◆ Exercise details: Quote the records from the line with "The image size" up to and including the line with "This screenshot has", leaving out the pictures.

[Source material — start]

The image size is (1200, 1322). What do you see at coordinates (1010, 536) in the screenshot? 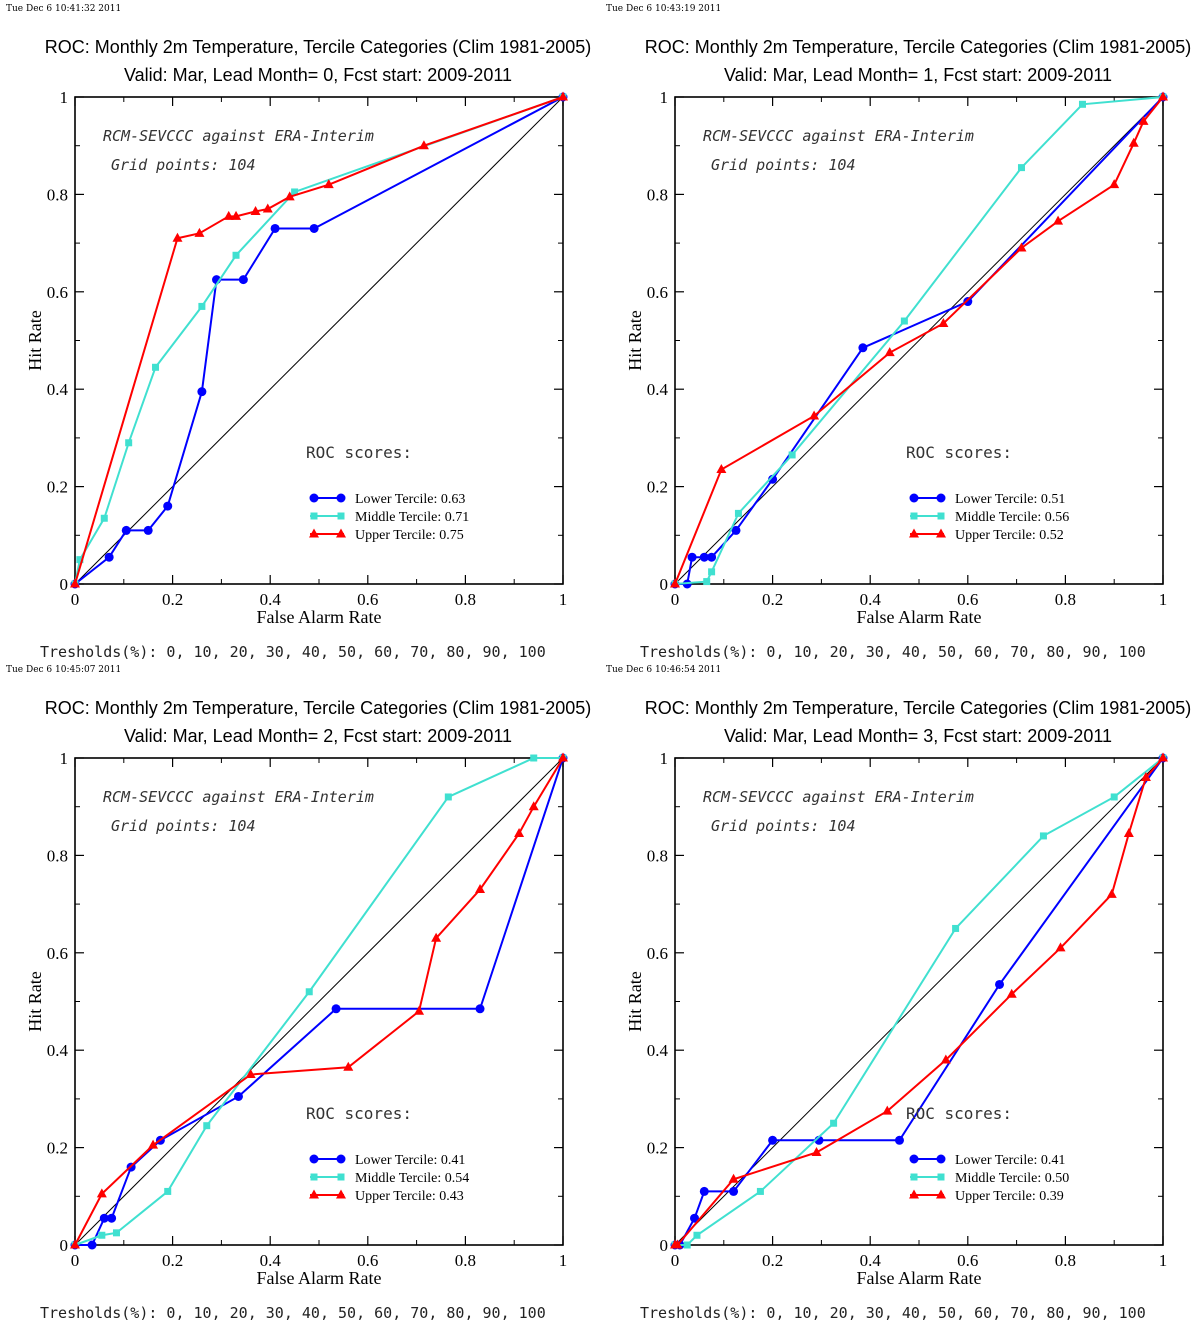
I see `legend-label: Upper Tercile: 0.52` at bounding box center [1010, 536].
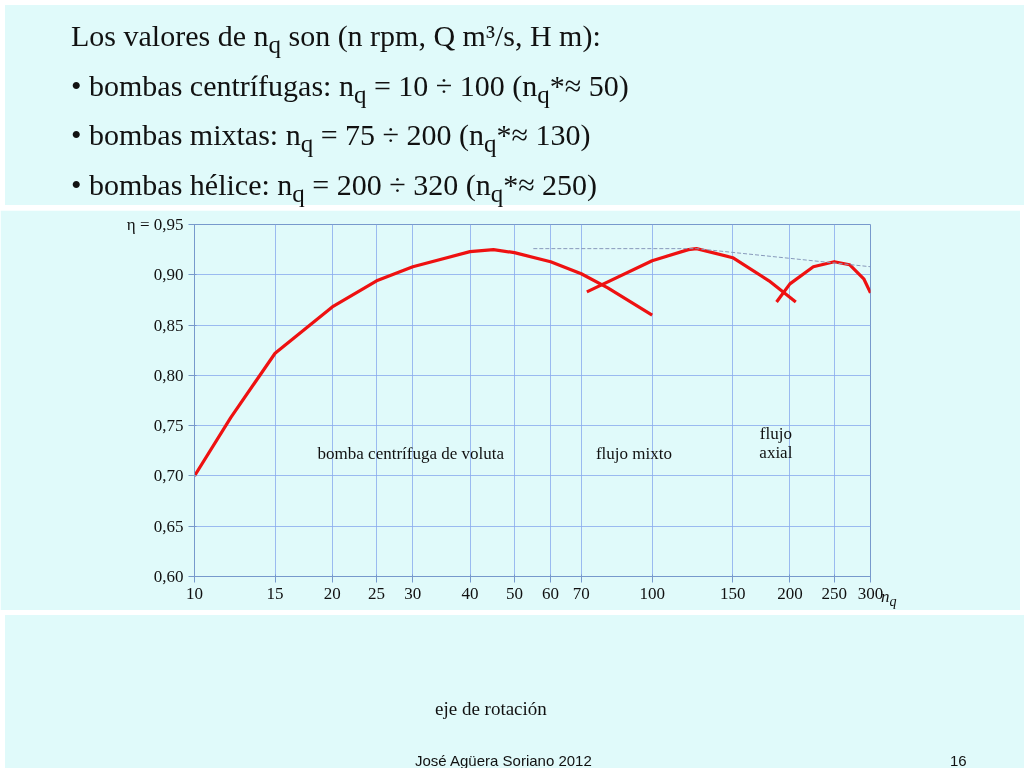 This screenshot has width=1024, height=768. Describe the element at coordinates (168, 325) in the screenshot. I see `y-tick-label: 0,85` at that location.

[Source material — finish]
[Source material — start]

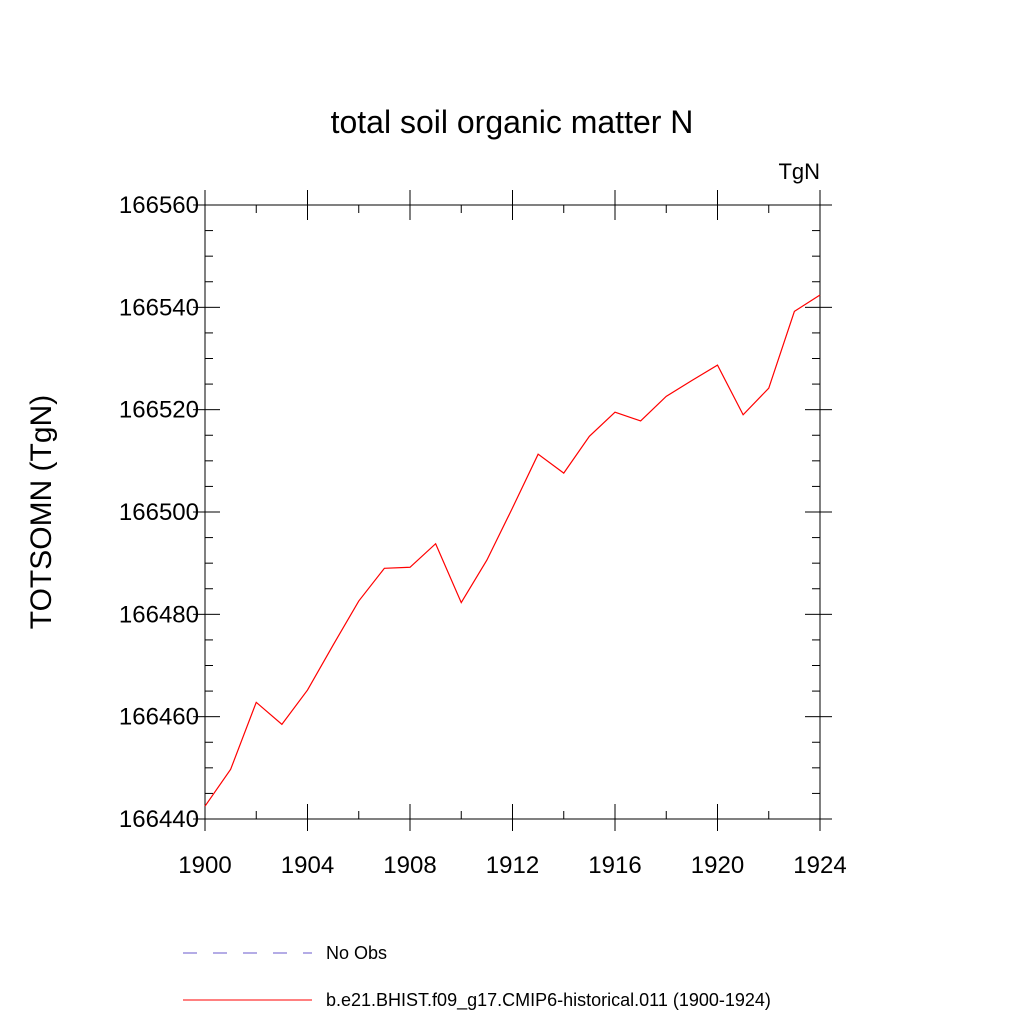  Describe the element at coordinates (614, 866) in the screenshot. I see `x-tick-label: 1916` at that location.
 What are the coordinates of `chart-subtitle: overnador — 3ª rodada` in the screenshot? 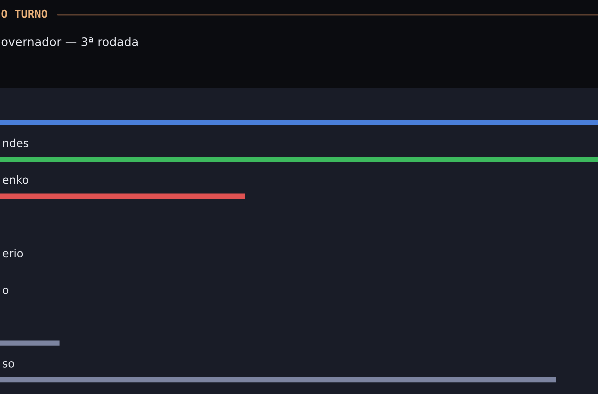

[Source material — finish]

◆ Output of the exercise:
The image size is (1200, 1322). What do you see at coordinates (1010, 536) in the screenshot? 
I see `legend-label: Upper Tercile: 0.52` at bounding box center [1010, 536].
 This screenshot has width=1024, height=768. Describe the element at coordinates (168, 325) in the screenshot. I see `y-tick-label: 0,85` at that location.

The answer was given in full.